Hanauer pointed to a rapidly growing percentage of fans who engage with the team via mobile, where the team is investing more resources. The redesigned app not only acts as a digital ticket, but also lets fans manage their rewards, read news, contact account reps, see the latest promotions, and get access to exclusive content.
Within a few years, Hanauer hopes that fans will be able to pay for concession items at CenturyLink Field with their app, too. He called the app a “mobile companion” that helps the team better engage with fans.
“We think this is good for our fans for a number of reasons, but it’s also not completely altruistic,” he added. “We can get better data more often and more up to date, which lets use provide something as simple as a digital game-day program that can be updated on the fly. Or maybe we can even provide offers to someone after a big win — if a pub in the area wants to provide an offer, we can do that on the fly. It’s just the flexibility and being able to spontaneously communicate with fans.”

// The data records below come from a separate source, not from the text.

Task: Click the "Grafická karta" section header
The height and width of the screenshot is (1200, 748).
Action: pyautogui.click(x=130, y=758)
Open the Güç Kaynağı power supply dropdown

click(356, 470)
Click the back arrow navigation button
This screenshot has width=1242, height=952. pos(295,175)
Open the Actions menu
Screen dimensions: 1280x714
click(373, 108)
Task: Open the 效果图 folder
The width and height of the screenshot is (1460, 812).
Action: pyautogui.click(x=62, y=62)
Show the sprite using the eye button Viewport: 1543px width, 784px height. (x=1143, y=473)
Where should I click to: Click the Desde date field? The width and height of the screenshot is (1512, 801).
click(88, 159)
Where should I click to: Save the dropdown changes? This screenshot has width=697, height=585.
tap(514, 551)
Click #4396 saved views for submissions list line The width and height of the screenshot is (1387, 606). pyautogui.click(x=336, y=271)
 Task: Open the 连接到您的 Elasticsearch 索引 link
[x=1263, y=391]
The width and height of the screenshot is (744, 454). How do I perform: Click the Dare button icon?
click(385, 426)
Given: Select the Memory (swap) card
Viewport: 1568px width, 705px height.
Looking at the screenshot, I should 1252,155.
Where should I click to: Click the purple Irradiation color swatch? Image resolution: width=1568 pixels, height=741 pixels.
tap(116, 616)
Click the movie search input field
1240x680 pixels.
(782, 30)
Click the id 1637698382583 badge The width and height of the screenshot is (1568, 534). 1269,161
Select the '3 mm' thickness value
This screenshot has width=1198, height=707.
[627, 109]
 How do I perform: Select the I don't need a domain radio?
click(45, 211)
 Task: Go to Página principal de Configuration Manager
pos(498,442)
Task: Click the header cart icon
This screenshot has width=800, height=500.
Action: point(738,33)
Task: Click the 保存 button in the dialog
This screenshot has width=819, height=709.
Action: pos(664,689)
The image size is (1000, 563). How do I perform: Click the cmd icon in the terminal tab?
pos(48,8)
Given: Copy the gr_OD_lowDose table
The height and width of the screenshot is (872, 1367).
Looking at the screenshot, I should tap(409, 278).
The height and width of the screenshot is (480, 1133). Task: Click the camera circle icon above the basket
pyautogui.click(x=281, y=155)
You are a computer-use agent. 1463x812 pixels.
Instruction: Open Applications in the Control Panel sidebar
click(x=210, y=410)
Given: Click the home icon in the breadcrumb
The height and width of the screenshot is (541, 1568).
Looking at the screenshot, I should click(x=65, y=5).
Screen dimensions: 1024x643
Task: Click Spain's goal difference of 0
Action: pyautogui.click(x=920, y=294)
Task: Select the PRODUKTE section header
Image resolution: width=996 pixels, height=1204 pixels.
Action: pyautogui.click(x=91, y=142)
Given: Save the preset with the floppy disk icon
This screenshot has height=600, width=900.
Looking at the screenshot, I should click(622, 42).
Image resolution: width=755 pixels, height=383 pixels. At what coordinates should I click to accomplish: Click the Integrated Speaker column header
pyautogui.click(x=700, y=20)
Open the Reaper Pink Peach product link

Chris Bryant, VP of Technology for the Sounders, told GeekWire that he and his team did substantial research while re-designing the app and employing the mobile ticketing strategy. They looked at everything from apps used by other soccer clubs like Chelsea and Real Madrid — which has a partnership with Microsoft — to stadium-specific apps like at the high-tech Levi’s Stadium in Santa Clara.
But they also looked beyond sports, examining how companies like Starbucks and Delta implemented their own mobile initiatives.
“We wanted to go for something that had the efficiency and ease of use of a Starbucks app,” Bryant said. “We also wanted to make entry as easy as boarding a plane with your mobile boarding pass.”
Bryant noted how the usage of mobile boarding passes at the airport has increased over the past few years, with travelers becoming more comfortable with the idea of relying on their smartphone.
“We will see a sea-change in the use of mobile ticketing, and mobile entry is the first thing,” Bryant said.
While the Sounders are the first MLS team to adopt full-on mobile ticketing for season ticket holders, other professional franchises have already done so. The San Francisco 49ers did away with paper tickets prior to the 2015-16 season, which angered some longtime fans because of a rule that prevents digital tickets from being printed until 72 hours before a game. The Sounders allow season tickets to be printed up to one week before a match. These restrictions can affect how fans re-sell their tickets on the secondary market.
The Chicago Bulls and Chicago White Sox also eliminated paper tickets last year, noting the ability to better track fan habits as one advantage of digital ticketing. The Atlanta Braves also did something similar, even going as far as charging a $250 fee to season ticket holders who still wanted to print traditional paper tickets.
For those that are wary of the team’s shift to mobile ticketing and broader mobile initiatives, Hanauer said it’s inevitable for fans to be apprehensive to change — it happened when the team went from paper season tickets to the “MatchPass” card four years ago, too.
“For sure I’ve heard people say they’d like to have their plastic card, but I’ve heard just as many people say, ‘thank God I don’t have to carry around another plastic card,” he noted. “As I think we’ve learned over eight years of running the Sounders, you will never make everybody happy. So we have to do what we think is right and try to have a good vision for the organization, and certainly do right by most our fans and especially our season ticket holders.”
Editor’s note: This story was updated to reflect the fact that season ticket holders can print tickets up to one week before a given match.